[Task brief] From the first line onward, reproduce the records exactly; the final line to include is the one holding "This screenshot has height=933, width=732.".

(Saved entries)
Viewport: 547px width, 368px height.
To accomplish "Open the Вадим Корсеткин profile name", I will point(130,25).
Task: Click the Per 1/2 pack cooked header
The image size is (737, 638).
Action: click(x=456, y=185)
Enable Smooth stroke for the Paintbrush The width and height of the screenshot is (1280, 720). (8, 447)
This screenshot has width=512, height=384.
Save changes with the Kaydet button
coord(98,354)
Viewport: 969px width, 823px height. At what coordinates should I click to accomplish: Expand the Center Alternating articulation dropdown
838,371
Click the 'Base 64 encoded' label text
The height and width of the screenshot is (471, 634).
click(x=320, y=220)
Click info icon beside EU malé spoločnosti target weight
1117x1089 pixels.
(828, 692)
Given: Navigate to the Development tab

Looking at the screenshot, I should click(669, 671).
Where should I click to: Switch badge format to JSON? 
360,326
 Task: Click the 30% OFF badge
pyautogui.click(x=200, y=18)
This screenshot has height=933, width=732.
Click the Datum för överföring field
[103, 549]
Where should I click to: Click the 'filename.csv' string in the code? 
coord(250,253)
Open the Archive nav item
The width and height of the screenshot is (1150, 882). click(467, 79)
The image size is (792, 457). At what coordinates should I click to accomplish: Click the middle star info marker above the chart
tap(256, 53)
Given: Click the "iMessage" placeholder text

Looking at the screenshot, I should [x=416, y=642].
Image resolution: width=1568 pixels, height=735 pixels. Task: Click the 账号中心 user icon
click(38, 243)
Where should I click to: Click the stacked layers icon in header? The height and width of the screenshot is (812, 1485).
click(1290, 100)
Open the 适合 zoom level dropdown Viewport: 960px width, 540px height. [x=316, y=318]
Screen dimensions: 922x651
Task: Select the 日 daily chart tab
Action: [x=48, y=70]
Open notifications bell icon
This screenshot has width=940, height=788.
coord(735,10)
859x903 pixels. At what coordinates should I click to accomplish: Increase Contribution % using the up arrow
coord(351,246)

[Expected answer]
Viewport: 547px width, 368px height.
To accomplish "Open the Вадим Корсеткин profile name", I will point(130,25).
Task: Click the Per 1/2 pack cooked header
The image size is (737, 638).
Action: click(x=456, y=185)
Enable Smooth stroke for the Paintbrush The width and height of the screenshot is (1280, 720). (8, 447)
This screenshot has width=512, height=384.
Save changes with the Kaydet button
coord(98,354)
Viewport: 969px width, 823px height. At what coordinates should I click to accomplish: Expand the Center Alternating articulation dropdown
838,371
Click the 'Base 64 encoded' label text
The height and width of the screenshot is (471, 634).
click(x=320, y=220)
Click info icon beside EU malé spoločnosti target weight
1117x1089 pixels.
(828, 692)
Given: Navigate to the Development tab

Looking at the screenshot, I should click(669, 671).
Where should I click to: Switch badge format to JSON? 
360,326
 Task: Click the 30% OFF badge
pyautogui.click(x=200, y=18)
This screenshot has height=933, width=732.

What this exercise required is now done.